Dal punto di vista professionale, invece, mi è
costato molto e preferisco non dilungarmi,
diciamo che ho pagato e sto pagando con gli
interessi un atto di civiltà".
Ad Arezzo è sorta da anni
un’associazione di volontariato contro la
violenza nello sport, intitolata a Roberto
Lorentini e Giuseppina Conti. Ce ne parli un po’
più dettagliatamente ?
"Il "Comitato Lorentini-Conti contro la violenza
nello sport" si batte per veicolare attraverso
manifestazioni sportive e culturali i valori più
sani delle e nelle discipline sportive. Tra le
altre cose si è battuto perché, dopo vent’anni,
ad Arezzo fossero intitolati il piazzale davanti
allo stadio a Roberto Lorentini e quello davanti
al palasport a Giuseppina Conti".
Un tempo nelle arene perivano innocenti
sbranati dalle fiere per il sollazzo di paganti.
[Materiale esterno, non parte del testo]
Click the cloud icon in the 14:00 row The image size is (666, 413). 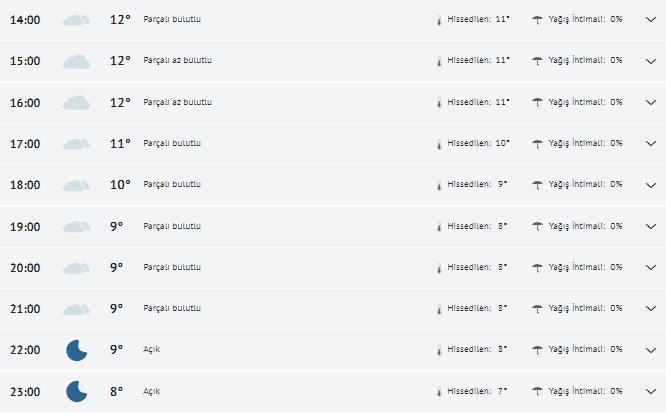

A Bruxelles sono morti paganti innocenti fra gli
spalti a causa del sollazzo delle fiere. Dai
martiri cristiani sappiamo bene cosa è nato,
quale fiore spunterà dal seme di sangue dei
nostri angeli all’Heysel ? O sono morti invano ?
"A ben guardare quello che è accaduto negli
stadi italiani negli ultimi ventiquattro anni
direi che sono morti invano. Io, però, continuo
a nutrire un barlume di speranza e a pensare che
se degnamente ricordati e commemorati ogni anno,
quei 39 angeli possono ancora insegnarci molto,
soprattutto ai tifosi della Juventus, che
sembrano i primi ad averli dimenticati".
Francesco tu sei credente come me. Pensi
mai al momento in cui riabbraccerai Roberto
Lorentini magari nell’altra dimensione oltre la
vita ?
"Purtroppo non possiedo una visione così ampia
della mia vita terrena ed extra, però mi
piacerebbe sapere che ne pensa del lavoro che ho
fatto insieme con suo padre e suo figlio per
recuperare una memoria che in troppi hanno
cercato di cancellare".
Ammesso tu ne voglia fare menzione
pubblica, hai mai ricevuto segnali medianici
occupandoti dell’Heysel ?
"No, mai".
Carissimo Francesco, ti ringrazio ancora
di cuore e ti abbraccio per il privilegio di
questa intervista. Ti prego di portare un mio
affettuoso saluto alla famiglia Lorentini. Hai
tutto lo spazio che vuoi per le tue conclusioni
finali.
"Il privilegio è stato mio e grazie a te per
quello che stai facendo, con la speranza che
nessuno possa ancora infangare il tuo lavoro e
la memoria dell’Heysel".
Grazie di cuore, Francesco, da parte di
tutti quelli che non hanno dimenticato i caduti
dell'Heysel.
16 Maggio 2009
Domenico Laudadio e Francesco Caremani
Fonte: Saladellamemoriaheysel.it
NDR:
Intervista amichevolmente concessa da
Francesco Caremani a
saladellamemoriaheysel.it in esclusiva. Si
prega chiunque voglia utilizzarne i
contenuti di citarne cortesemente la fonte.